If anything, Quinn’s dread of the silent death of winter had grown worse with the explosion of tourism in town. Even from his parents’ deluxe cabin a few miles outside of town, he could feel the stillness and disquiet blanketing town with the turn of colder weather. More than two weeks ago at the end of August, he’d started feeling it when his parents left Amethyst, returning to their separate, respective lives. The cabin felt lonely to him again, and he’d wondered more than once if he should find another place to stay. But that consideration always turned quickly to logic.

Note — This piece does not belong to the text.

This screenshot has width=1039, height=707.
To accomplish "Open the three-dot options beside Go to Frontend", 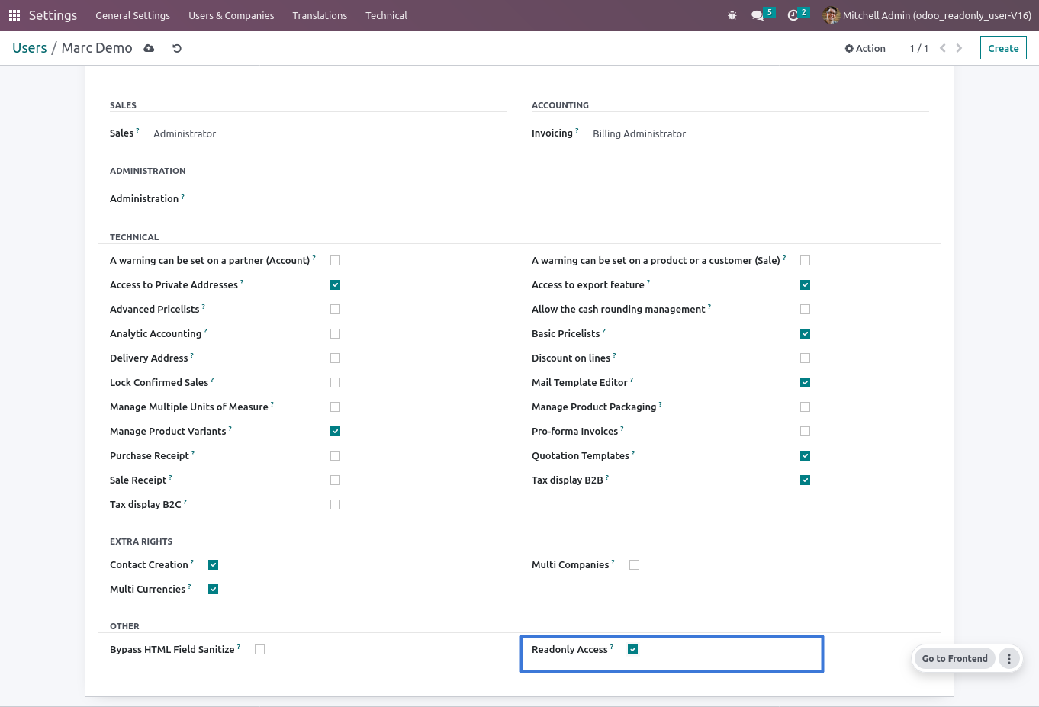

He didn’t have money for his next meal. How could he afford to rent housing elsewhere? His parents insisted he stay here, rent-free, telling him he was doing them a favor taking care of the place instead of making them hire someone else to do it when they weren’t around. If only the stillness didn’t bother him so much.
After throwing together a sandwich with what little he had in his cupboards and fridge, he consumed the sustenance while straddling the bench at the kitchen table and reading through the last chapter in his novel. He’d stopped writing once his parents came at the beginning of summer. His muse outright refused him creativity when other people were around, when he was feeling low, when he was too deep in worry about the rest of his life. Needless to say, it’d taken him more than five years to get as far as he had with the novel. Although he’d written a handful of short stories here and there, none of which had gotten rave reviews from his mentor, he’d worked harder on this, his first novel, than anything else he’d ever written.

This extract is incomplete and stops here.